After chosing which symbol to encode, `symbol: uint` is encoded into the ans state using the `self.symbol_codec` (which is specified by the user).
A common use case is to have 64 bit unsigned integers for the ids, so we can just use `symbol_codec = UniformScalarCodec(prec=1 << 64)`, a uniform codec over `2^64` values.

This procedure of sampling an index, popping an element from the sorted list, and encoding the chosen element repeats until `sorted_seq` is empty, implying all elements are encoded.

To decode, we initialize an empty `SortedList`, and perform the exact opposite set of operations as in encoding.
It is easiest to understand decoding if we always remember that we are undoing the operations done to the ANS state by encoding.
Therefore, the first step in decoding is to undo the last encoding step.

After encoding, since ANS is a stack-like codec (the last element encoded is the first to be decoded), the top of the ANS stack will contain _the last_ embedding id encoded with `self.symbol_codec`.
Therefore, In the for loop, we first decode using `self.symbol_codec` to recover that element.
We now input the decoded element into the sorted sequence.
**Since the sorted sequence is guaranteed to be sorted, we know that the value of `index` sampled from the ANS state at the corresponding encoding step has to be the index of the element AFTER adding it to the sorted list.**
We therefore recover the index with the `SortedList.index` method.
Finally, we encode the value of `index` into the ANS state to restore the state to the same value BEFORE the start of the corresponding encoding step.

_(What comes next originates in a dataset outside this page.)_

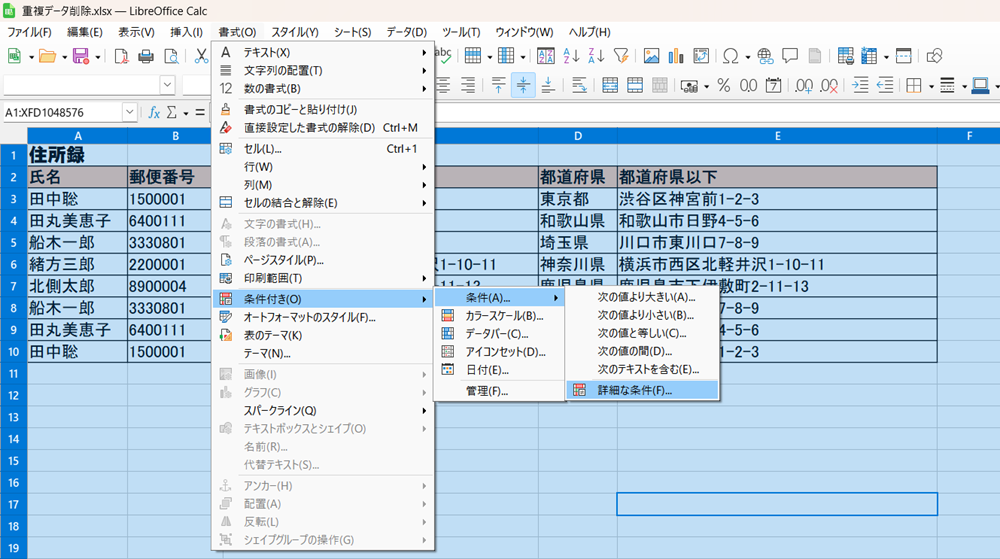This screenshot has width=1000, height=559.
Task: Click 管理(F)... in the conditional submenu
Action: point(486,390)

The bit savings come from the decoding of the index.
It is easy to show this corresponds to the "information" contained in a permutation.
If `n` is `self.set_size == len(embedding_ids) == len(sorted_seq)`, then the first encoding step (i.e., `i=0` in the for loop) uses a uniform codec over `n` elements (see the value of `prec` in the `encode` method).
For general `i`, the codec is uniform with precision `prec - i`
The reduction in the ans state from using a uniform codec is approximately `math.log2(prec - i)` at each step, implying the total savings is roughly `math.log2(math.factorial(prec))` bits.